Peterson, who had an apparent abdominal strain last week, told Frazier that he felt better coming out of Sunday's 199-yard performance than he did a week ago, when he finished the game against Houston feeling a bit banged up.
Out of the shadows
After four relatively nondescript years in Detroit, Carolina and Indianapolis, Vikings fullback Jerome Felton is hoping he has found a long-term home as the lead blocker for Peterson. Now, it's just a matter of that one-year contract he's playing under.
"I mean, I would hope [I'm coming back]," he said. "I feel good about it. Obviously, we have a good thing going here, and I want to be here. So hopefully everything works itself out."
Felton is only 26, so he fits the Vikings' youth movement. He also made his first Pro Bowl, proving that it can be sunny even in Peterson's shadow.
With the top four running teams and six of the top eight making the playoffs this season, including the No. 2 Vikings, Felton believes his position might not be heading toward extinction after all.
"I was talking to [FOX analyst and former Cowboys fullback] Moose Johnston a few weeks ago when they were doing our game and I was saying, 'Man, keep pumping up the fullback. We've got to bring it back,'" Felton said. "It's a cyclical league, so I think it will come back. I think the run game is important. I think everybody knows that and you always hear about it; you always hear people say it. You look at the teams that just pass the ball, outside of maybe the Patriots this year, they struggle sometimes. So I feel good about how we're built, and I feel good about the running game."
Peaking at right time?
Recent history suggests that it is sometimes the hottest team -- rather than the team with the best record overall -- that has an edge as the playoffs begin.
The Vikings (10-6) have won four in a row going into Saturday night's playoff game at Green Bay (11-5).
"We've played some games, in this last month, where we pretty much had our back against the wall, where we needed to get a win each week," Frazier said. "Particularly these last four weeks. And our guys have risen to the challenge, played extremely well, and got us those wins. Now we're into a whole new season.
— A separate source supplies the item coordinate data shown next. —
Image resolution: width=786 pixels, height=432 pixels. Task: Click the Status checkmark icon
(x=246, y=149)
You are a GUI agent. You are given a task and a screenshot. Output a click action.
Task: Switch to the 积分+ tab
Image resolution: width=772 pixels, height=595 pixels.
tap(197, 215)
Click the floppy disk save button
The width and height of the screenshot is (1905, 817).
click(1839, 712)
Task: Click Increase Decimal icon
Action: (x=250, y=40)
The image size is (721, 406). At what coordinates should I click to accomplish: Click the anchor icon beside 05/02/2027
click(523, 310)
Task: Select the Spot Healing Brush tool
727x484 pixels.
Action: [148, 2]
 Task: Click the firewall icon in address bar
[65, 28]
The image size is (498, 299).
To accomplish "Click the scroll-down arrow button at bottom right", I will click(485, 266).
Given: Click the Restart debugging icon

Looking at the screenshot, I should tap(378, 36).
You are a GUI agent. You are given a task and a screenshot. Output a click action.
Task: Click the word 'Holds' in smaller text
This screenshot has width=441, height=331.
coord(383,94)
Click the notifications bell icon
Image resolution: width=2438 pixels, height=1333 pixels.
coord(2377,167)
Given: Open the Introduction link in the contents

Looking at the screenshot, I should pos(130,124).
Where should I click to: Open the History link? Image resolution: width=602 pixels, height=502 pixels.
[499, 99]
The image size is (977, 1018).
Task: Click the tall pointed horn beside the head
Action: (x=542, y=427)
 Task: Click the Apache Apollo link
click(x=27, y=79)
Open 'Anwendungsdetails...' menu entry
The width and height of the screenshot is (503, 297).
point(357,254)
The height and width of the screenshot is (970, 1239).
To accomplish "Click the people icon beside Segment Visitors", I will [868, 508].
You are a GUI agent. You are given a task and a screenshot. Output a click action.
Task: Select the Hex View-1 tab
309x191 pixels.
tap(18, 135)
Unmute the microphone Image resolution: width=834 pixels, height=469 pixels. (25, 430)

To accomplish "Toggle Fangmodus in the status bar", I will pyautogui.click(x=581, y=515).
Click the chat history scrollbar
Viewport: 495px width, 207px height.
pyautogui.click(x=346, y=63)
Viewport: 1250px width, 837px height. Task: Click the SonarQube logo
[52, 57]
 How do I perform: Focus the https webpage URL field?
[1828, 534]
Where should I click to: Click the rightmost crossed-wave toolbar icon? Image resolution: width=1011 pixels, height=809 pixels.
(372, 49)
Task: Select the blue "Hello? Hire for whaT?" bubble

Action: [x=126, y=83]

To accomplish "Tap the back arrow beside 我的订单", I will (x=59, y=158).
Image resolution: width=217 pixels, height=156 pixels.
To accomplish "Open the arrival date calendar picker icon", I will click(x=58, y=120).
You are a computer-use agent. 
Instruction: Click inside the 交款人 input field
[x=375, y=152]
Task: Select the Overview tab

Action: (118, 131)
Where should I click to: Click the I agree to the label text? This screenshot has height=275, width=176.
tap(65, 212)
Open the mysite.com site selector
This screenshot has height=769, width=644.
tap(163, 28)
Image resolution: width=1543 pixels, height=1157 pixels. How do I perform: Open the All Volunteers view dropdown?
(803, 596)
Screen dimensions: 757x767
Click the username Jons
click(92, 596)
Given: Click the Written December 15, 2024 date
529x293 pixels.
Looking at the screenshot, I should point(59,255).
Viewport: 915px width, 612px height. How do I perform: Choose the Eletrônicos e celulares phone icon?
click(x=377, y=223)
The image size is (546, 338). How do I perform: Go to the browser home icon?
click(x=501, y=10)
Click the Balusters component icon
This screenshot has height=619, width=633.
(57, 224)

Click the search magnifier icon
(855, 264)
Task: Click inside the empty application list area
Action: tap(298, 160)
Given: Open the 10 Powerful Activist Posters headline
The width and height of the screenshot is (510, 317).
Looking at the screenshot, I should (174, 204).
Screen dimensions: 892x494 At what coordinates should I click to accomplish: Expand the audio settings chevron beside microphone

We hope we can continue that and improve, because we're going to need to improve to go play on the road."
Saturday will mark the third game between the Vikings and Packers in five weeks.
"We're so familiar with one another, there aren't a whole lot of new things you can do," Frazier said.
• Defensive end Brian Robison played Sunday despite a painful shoulder sprain, and Frazier said he should be available for Saturday's game.
• The Vikings and Packers have met only once in the playoffs, with the Vikings winning 31-17 following the 2004 season at Lambeau Field.
• Frazier hasn't decided whether the team will do any practicing outside, given the expected cold weather in Green Bay. Game-time temperatures are expected to be in the teens.